* Extracted records
»»
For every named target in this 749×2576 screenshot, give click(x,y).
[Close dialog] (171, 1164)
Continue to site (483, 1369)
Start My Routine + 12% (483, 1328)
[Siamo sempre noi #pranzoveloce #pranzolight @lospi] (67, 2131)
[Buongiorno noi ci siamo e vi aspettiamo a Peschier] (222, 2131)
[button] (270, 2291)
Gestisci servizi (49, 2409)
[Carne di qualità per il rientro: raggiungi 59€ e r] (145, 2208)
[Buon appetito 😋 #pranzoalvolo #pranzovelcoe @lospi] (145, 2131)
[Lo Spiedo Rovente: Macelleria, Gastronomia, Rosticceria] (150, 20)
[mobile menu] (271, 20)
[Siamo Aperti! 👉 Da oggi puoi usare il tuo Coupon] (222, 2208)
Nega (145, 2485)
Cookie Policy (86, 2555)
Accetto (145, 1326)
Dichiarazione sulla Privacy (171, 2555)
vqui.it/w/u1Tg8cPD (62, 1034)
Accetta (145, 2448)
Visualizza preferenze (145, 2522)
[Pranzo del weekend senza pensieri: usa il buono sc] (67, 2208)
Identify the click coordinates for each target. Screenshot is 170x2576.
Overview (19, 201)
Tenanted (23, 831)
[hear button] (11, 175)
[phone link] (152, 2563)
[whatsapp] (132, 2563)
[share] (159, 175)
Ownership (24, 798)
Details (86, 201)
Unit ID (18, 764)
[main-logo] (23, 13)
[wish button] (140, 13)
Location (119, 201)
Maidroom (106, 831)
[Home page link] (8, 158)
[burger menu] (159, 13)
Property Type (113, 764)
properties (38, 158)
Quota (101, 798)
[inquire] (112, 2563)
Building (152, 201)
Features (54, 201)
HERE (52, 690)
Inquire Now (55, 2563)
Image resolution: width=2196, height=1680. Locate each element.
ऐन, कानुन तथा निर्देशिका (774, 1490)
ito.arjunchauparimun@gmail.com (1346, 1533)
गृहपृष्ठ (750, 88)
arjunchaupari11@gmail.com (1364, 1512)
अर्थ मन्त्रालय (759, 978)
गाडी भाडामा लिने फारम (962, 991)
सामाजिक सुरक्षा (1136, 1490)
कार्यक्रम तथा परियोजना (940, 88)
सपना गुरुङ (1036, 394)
««
* What to work on
Please give again only the lines from the start of the material through the line holding "Visualizza preferenze (145, 2522)", exactly as they are written.

* Completed task
For every named target in this 749×2576 screenshot, give click(x,y).
[Close dialog] (171, 1164)
Continue to site (483, 1369)
Start My Routine + 12% (483, 1328)
[Siamo sempre noi #pranzoveloce #pranzolight @lospi] (67, 2131)
[Buongiorno noi ci siamo e vi aspettiamo a Peschier] (222, 2131)
[button] (270, 2291)
Gestisci servizi (49, 2409)
[Carne di qualità per il rientro: raggiungi 59€ e r] (145, 2208)
[Buon appetito 😋 #pranzoalvolo #pranzovelcoe @lospi] (145, 2131)
[Lo Spiedo Rovente: Macelleria, Gastronomia, Rosticceria] (150, 20)
[mobile menu] (271, 20)
[Siamo Aperti! 👉 Da oggi puoi usare il tuo Coupon] (222, 2208)
Nega (145, 2485)
Cookie Policy (86, 2555)
Accetto (145, 1326)
Dichiarazione sulla Privacy (171, 2555)
vqui.it/w/u1Tg8cPD (62, 1034)
Accetta (145, 2448)
Visualizza preferenze (145, 2522)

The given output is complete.